Their first suggestion is to fit the design of tangible gesture interaction to the particular context of use, according to the particular application domain and the related target users. According to the application domain, the users could require more or less accuracy in the gesture recognition, which influences the choice of the technology for detecting and recognizing gestures. Because of the novelty of the domain, Hoven and Mazalek recommended to explore new solutions and new different contexts of use.
Wolf et al. [231] guidelines are specifically oriented to design microgestures for secondary tasks, exploiting the free attentional and motor resources of the user while performing less demanding or automated primary tasks, such as driving. The provided taxonomy helps the designer to choose gesture according to ergonomics consideration, while the choice of technology for gesture recognition should be adapted to the different types of gestures, suggesting EMG for pressing gestures and accelerometers for tapping.
Valdes et al. [209] discussed some implications for the design of gesture interaction with active tokens obtained from the gesture elicitation study. They suggested exploiting interaction beyond the surface on which tokens are placed (often a multitouch interactive table for data visualization), as well as providing continuous feedback for some of the interactions with the data through active tokens. In
relation to tangible gesture design, they suggested reusing gestures across multiple commands to facilitate learnability and memorability of gestures. Moreover, they suggested designing custom active tokens to provide physical affordances, metaphors and constraints to the users. In a later work, Okerlund et al. [152] attached physical objects to the active tokens and discovered that although users had more difficulty to figure out the interaction compared to intangible representations in the token, they engaged longer in the interaction, with a better understanding of the task (biological experiments in a museum exhibition).
2.4.3 Building Frameworks
Building frameworks for tangible gesture interaction are specific for the different types of gestures.
Wimmer’s GRASP framework [228] provides directives for building grasp sensing systems. Three steps are required: capture, identification and interpretation. Different techniques allow capturing grasps. The user hand can be tracked with computer vision techniques to estimate the 3D joints of the hand, although often it is difficult to assess whether there is contact between the hand and the object.
Data gloves with pressure sensors on the fingertips allow estimating also force contacts with the objects, but reduce the sensitivity of user’s tactile perception.

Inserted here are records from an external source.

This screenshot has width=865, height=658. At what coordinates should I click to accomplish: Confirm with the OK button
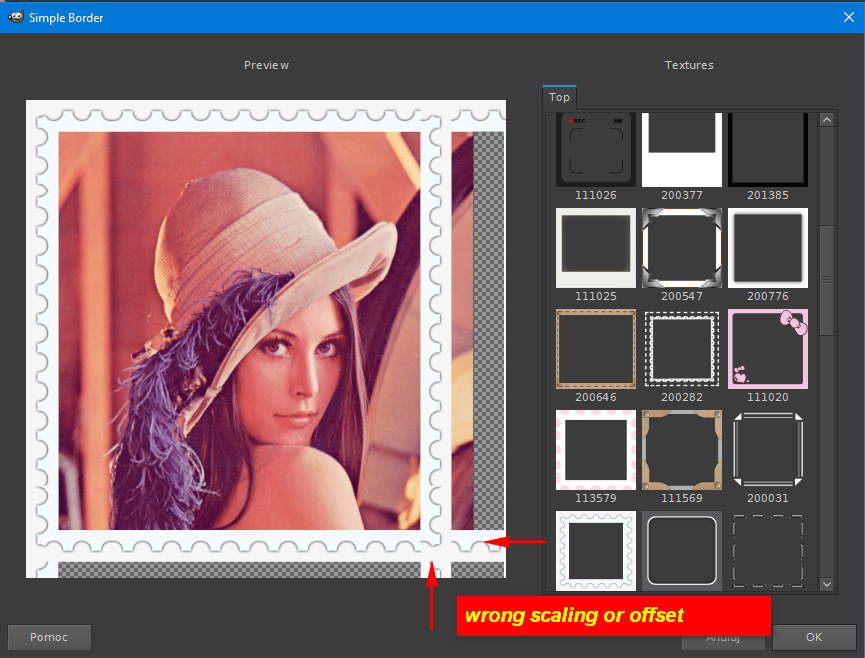(814, 637)
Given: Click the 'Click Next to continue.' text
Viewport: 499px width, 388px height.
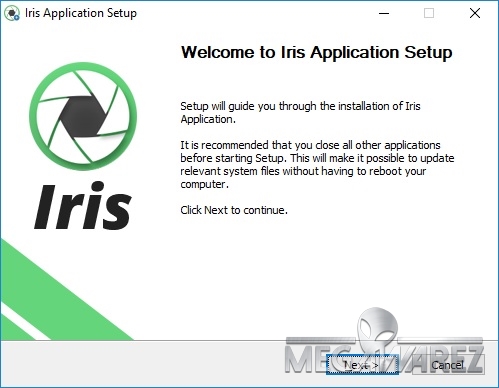Looking at the screenshot, I should 234,210.
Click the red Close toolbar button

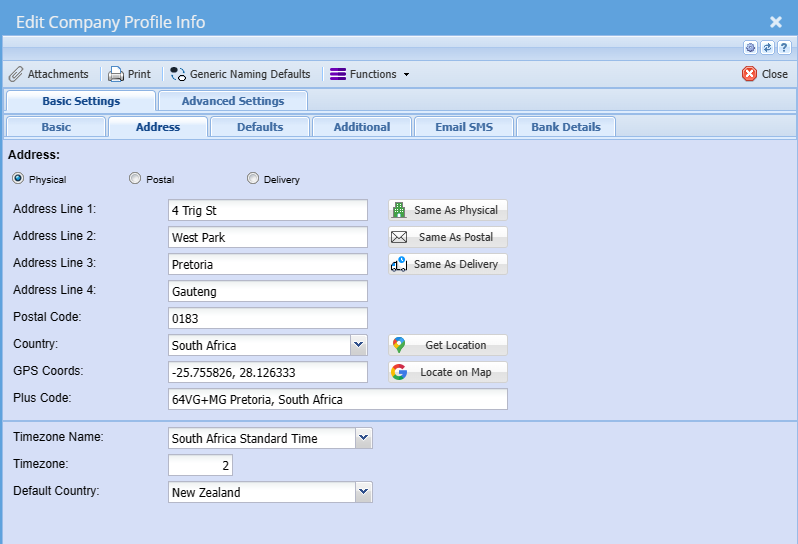tap(765, 74)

RFID readers attached to the user’s wrist allow to detect when the user hold an object in the hand but do not allow determining the particular grasp. In alternative, the surface of the object could be instrumented with capacitive sensors or pressure sensors. In both latter cases, the capture step has the purpose to obtain the grasp signature, i.e., the digital representation of contact points between the hand and the object or the digit positions. The computer should classify the signature using either heuristics or machine learning. Finally, once grasps are identified, they should be interpreted by the system to produce some output.
Ferscha et al. [64] proposed a framework to recognize orientation gestures with artifacts.
Exploiting an accelerometer that can be attached to the user’s hand or to an artifact, the authors proposed a gesture library to recognize three types of gestures (32 gestures in total): orientation gestures of the user’s hand, orientation gestures of a small artifact that can be held in the hand, orientation gestures with larger artifacts, which are manipulated occasionally by the users.
Klompmaker et al. [118] proposed dSensingNI, a framework for detecting interactions with object based on depth sensing (Kinect). The framework is able to detect finger touches on arbitrary surfaces (including objects); finger, hand and arm gestures; arbitrary physical objects; object-object interactions (such as grouping and stacking) and hand-object interactions (such as moving, grasping and releasing). Moreover, the framework is robust to occlusion caused by hands over the objects.